● TASK DESCRIPTION: Your task is to return, word for word, only the lines from the line with "Task: Open the" through the close of the data. Exclude all pictures.

──────── PROVIDED DATA ────────

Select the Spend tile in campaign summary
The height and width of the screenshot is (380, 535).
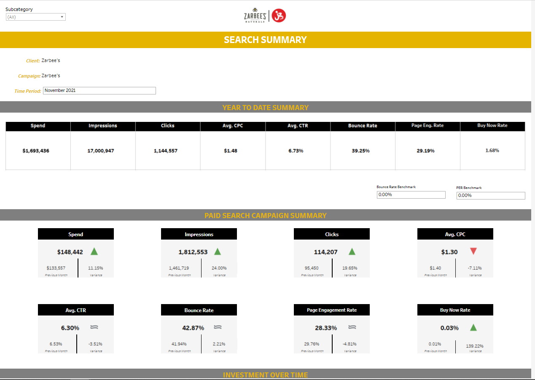tap(76, 234)
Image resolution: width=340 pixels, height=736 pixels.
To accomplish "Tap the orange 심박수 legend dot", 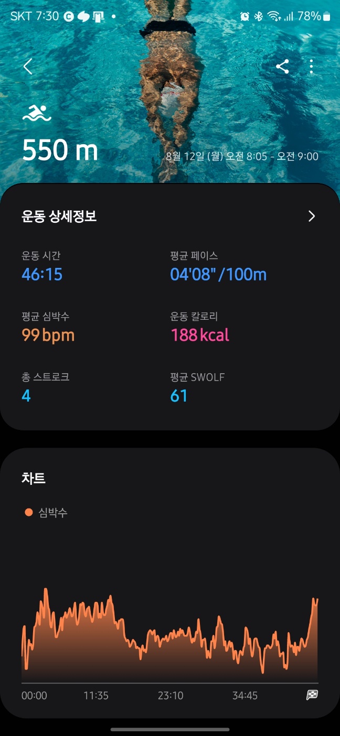I will point(29,512).
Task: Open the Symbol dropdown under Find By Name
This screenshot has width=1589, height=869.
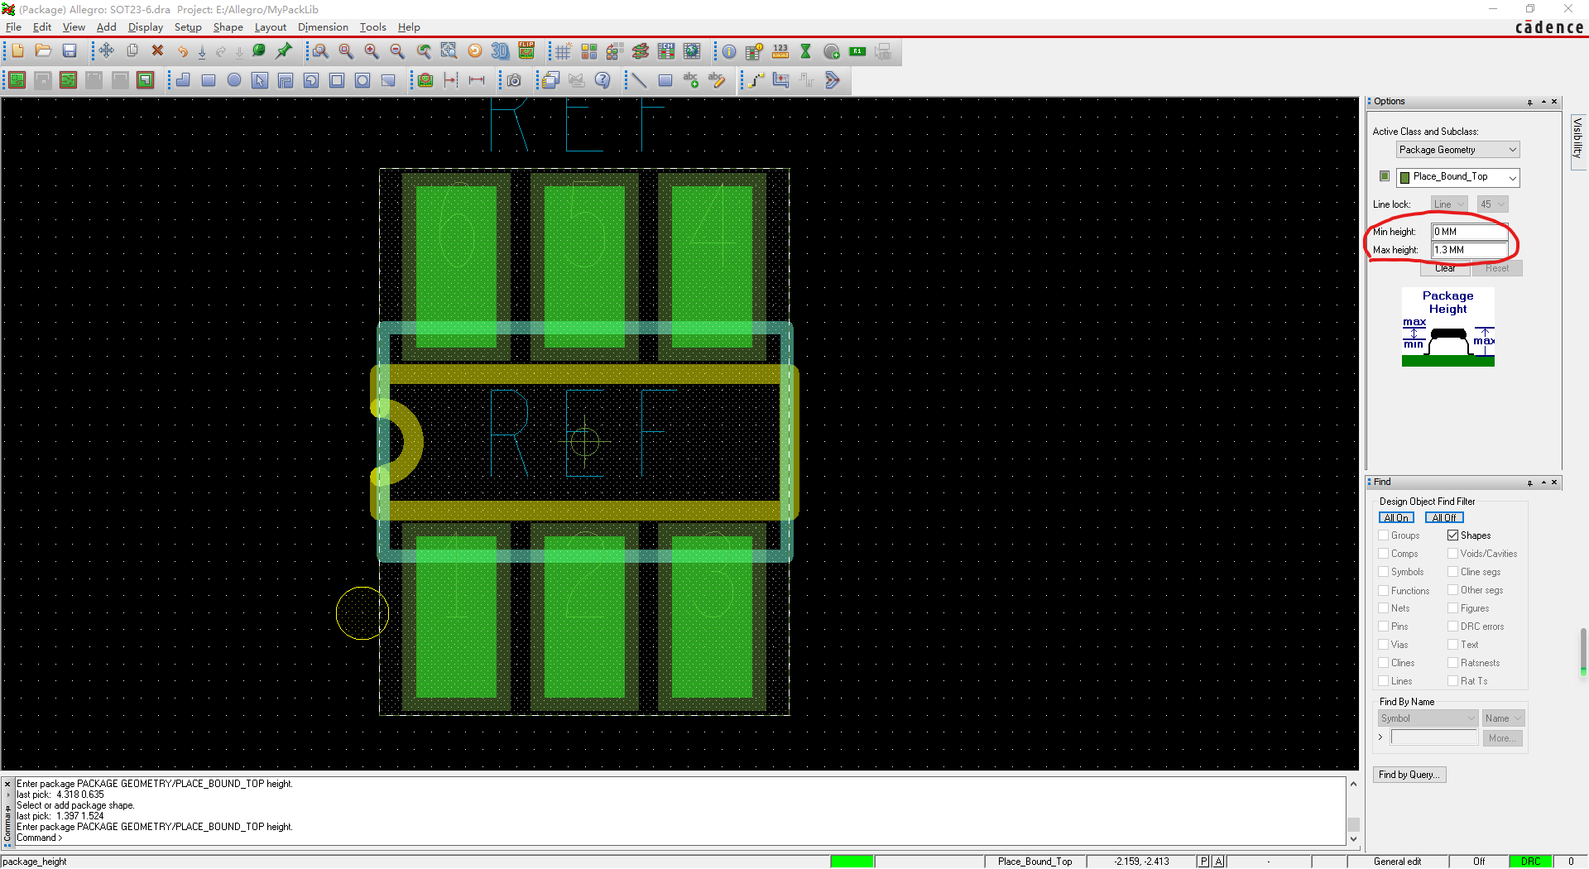Action: pos(1428,718)
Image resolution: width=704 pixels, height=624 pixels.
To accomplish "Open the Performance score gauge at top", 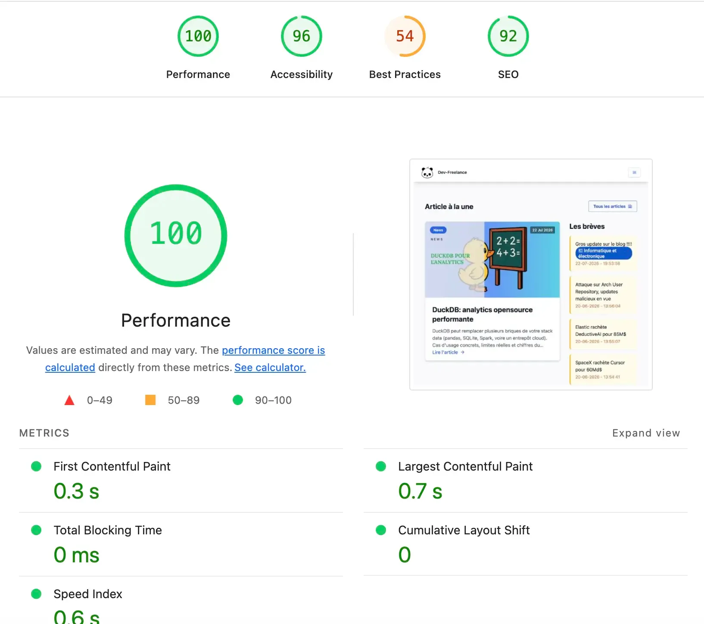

────────

● ANSWER AREA:
Task: Open the Symbol dropdown under Find By Name
This screenshot has width=1589, height=869.
Action: pos(1428,718)
Image resolution: width=704 pixels, height=624 pixels.
To accomplish "Open the Performance score gauge at top", 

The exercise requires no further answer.